System and Method of Processing Received Line Traffic for PCI Express that Provides Line-Speed Processing, and Provides Substantial Gate-Count Savings
A branch of CRC resources is configured to process back-to-back TLPs in a PCIe architecture. A state machine receives back-to-back TLPs and generates carrier signals, which it then routes to the branch of CRC resources. These signals are used to align the back-to-back TLPs such that a LCRC for each of the back-to-back TLPs is calculated by the branch of CRC resources at line speed. The system and method allow substantial gate-count savings to be realized, as the present invention minimizes the number of components necessary to achieve the desired results.
This application claims the benefit of U.S. Provisional Application No. 60/595,739, filed on Aug. 1, 2005, which is hereby incorporated by reference.
FIELD OF THE INVENTIONThe invention relates generally to the PCI Express model of data transfer, and in particular to a system and method for processing received line traffic for PCI Express that guarantees line-speed processing, and further provides substantial gate-count savings.

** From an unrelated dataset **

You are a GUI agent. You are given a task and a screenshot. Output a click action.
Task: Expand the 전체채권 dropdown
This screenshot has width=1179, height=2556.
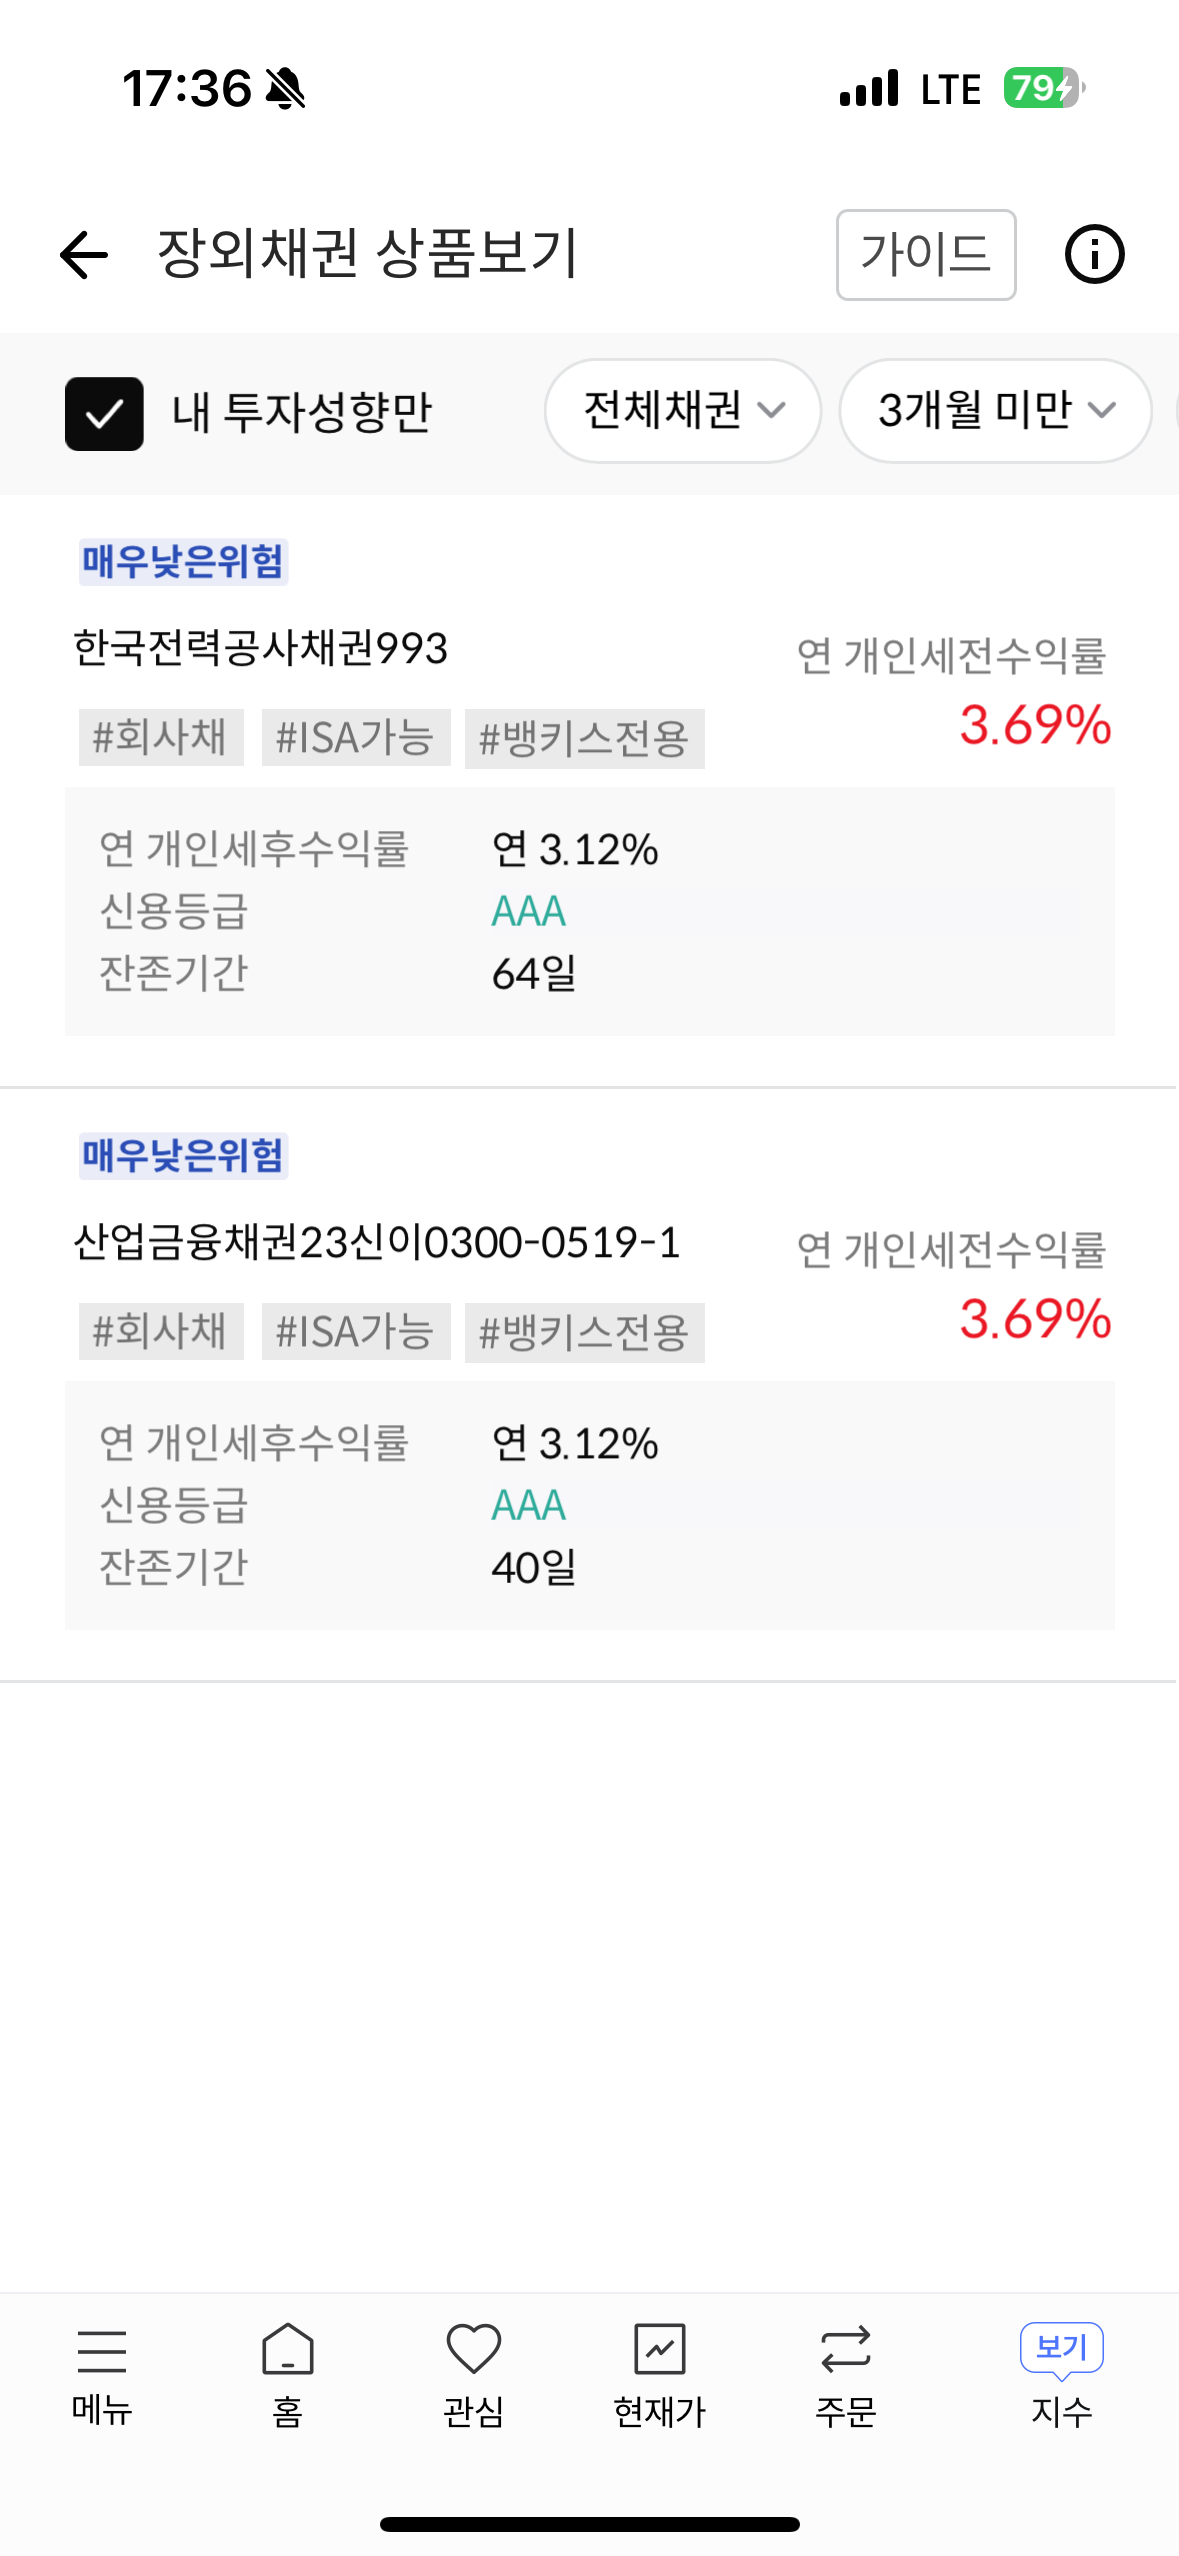[682, 410]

BACKGROUND OF THE INVENTIONPeripheral component interface (“PCI”) describes a protocol and architecture for transferring data, along a shared data bus, between a central processing unit and various I/O devices that exist at backend I/O channels. Since the PCI bus is a shared resource, the PCI devices must collectively arbitrate among themselves how use of the bus is to be divided up and distributed. This is feasible when only a few resources are sharing the PCI bus at any one time, but it becomes increasingly cumbersome as more resources are added to the bus. PCI's highly parallel shared-bus architecture limits its bus speed and scalability, which consequently limits the functionality that it may provide. More specifically, PCI's large-scale data parallelism increases noise along the bus and causes poor frequency scaling, and increases the cost of manufacturing PCI devices. Finally, PCI's simple, load-store, flat memory-based communications architecture is less dependable and robust than a routed, packet-based model.
PCI Express (“PCIe”) was developed to overcome the traditional limitations with the PCI model. In contrast to the older, parallel method of data transfer, the PCIe bus transfers data serially. The PCIe model also has a point-to-point bus topology, pursuant to which a shared switch replaces the shared bus of the PCI model, and each PCIe device is provided with its own individual bus through which to communicate with the shared switch. Thus, instead of all PCI devices sharing a common bus, all PCIe devices share a single switch, but are provided with an unshared communication bus (commonly referred to in a PCIe model as an unshared “link”). Consequently, each device in the system has direct and exclusive access to the switch, thus eliminating the collective arbitration process utilized by PCI devices in a traditional PCI model.
When two devices are communicating, the communicated data is broken up into discrete data packets known as transaction layer packets (“TLPs”), which are themselves comprised of multiple bytes of information. See
The PCIe model utilizes cyclic redundancy checks (“CRCs”) to detect errors in a transmitted TLP. A CRC, which functions as a checksum of transmitted bits in a TLP, is computed before the TLP is transmitted, and verified after its receipt. If the CRC has remained the same subsequent to the transaction, the system can be relatively assured that no changes occurred to the TLP during the transaction. However, if a data error does occur, the link layer hardware resends those TLPs that have been corrupted. Sequence numbers provide the receiving hardware with the means to properly reassemble data blocks even if they arrive out of order because they have been resent.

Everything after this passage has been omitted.